Impegnarsi nella loro politica quindi sarebbe non solo incoerente, ma assumere un ruolo tale che sarebbe considerato illecito dalle nazioni del mondo. Che diritto ha un rappresentante di un paese di occuparsi degli affari politici di un altro?

Un'occupazione così intensa con le cose terrene non è certamente una testimonianza del fatto che "cerchiamo il Salvatore". Se questa benedetta speranza è una cosa molto reale per le nostre anime, come potremmo mai pensare di impigliarci con cose che nel loro effetto tenderebbero a trattenerci sulla terra?

Perché, si ricordi, finché siamo sulla terra, siamo ancora in un "corpo di umiliazione", sottoposto a numerose cose che hanno lo scopo di umiliarci e farci sentire quanto sia transitorio e insoddisfacente tutto qui. Questo è il lato negativo delle cose.

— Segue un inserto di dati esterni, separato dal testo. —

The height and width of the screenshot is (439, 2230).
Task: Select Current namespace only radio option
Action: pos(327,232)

Ma ancora più importante, perché i nostri cuori non anelano con il più profondo desiderio a Lui nella Gloria, semplicemente perché nostro Signore è lì?

Il versetto 21 ci porta poi alla perfezione da raggiungere alla venuta del Signore: «Chi trasformerà il nostro corpo di umiliazione in conformità

il suo corpo di gloria, secondo l'azione del potere che ha, di sottomettere a Sé tutte le cose." prendere soddisfazione, ma fisicamente oltre che moralmente saremo come il nostro Signore Le attuali limitazioni del corpo e l'attuale umiliazione daranno luogo a capacità e gloria inimmaginabili.

Ma abbastanza per farci sapere che i nostri corpi saranno alterati e modellati come il Suo stesso corpo di gloria. Di questo sappiamo che lo stesso corpo preparato per Lui, il corpo che pendeva sul Calvario e fu sepolto, è stato innalzato in forma glorificata, - "un corpo di carne e ossa", - e in questo corpo nostro Signore è asceso di nuovo a Gloria.

Abbiamo domande e difficoltà sui dettagli di una risurrezione corporea, - su come tutto ciò sia possibile? Sicuramente tutto è meravigliosamente semplificato mentre contempliamo la risurrezione del Signore Gesù, che è il modello del nostro. Certamente deve essere implicato un potere miracoloso molto al di sopra della nostra attuale comprensione delle cose; ma questo fatto è solo alimento per la gioia più profonda del credente in Colui che "può anche sottomettere a Sé tutte le cose.

«Così l'atto stesso con cui saremo portati corporalmente alla presenza di Colui che adoriamo, sarà un'ulteriore occasione della nostra meravigliata adorazione. il nostro cammino dovrebbe prendere il suo carattere da una fine così grande e benedetta?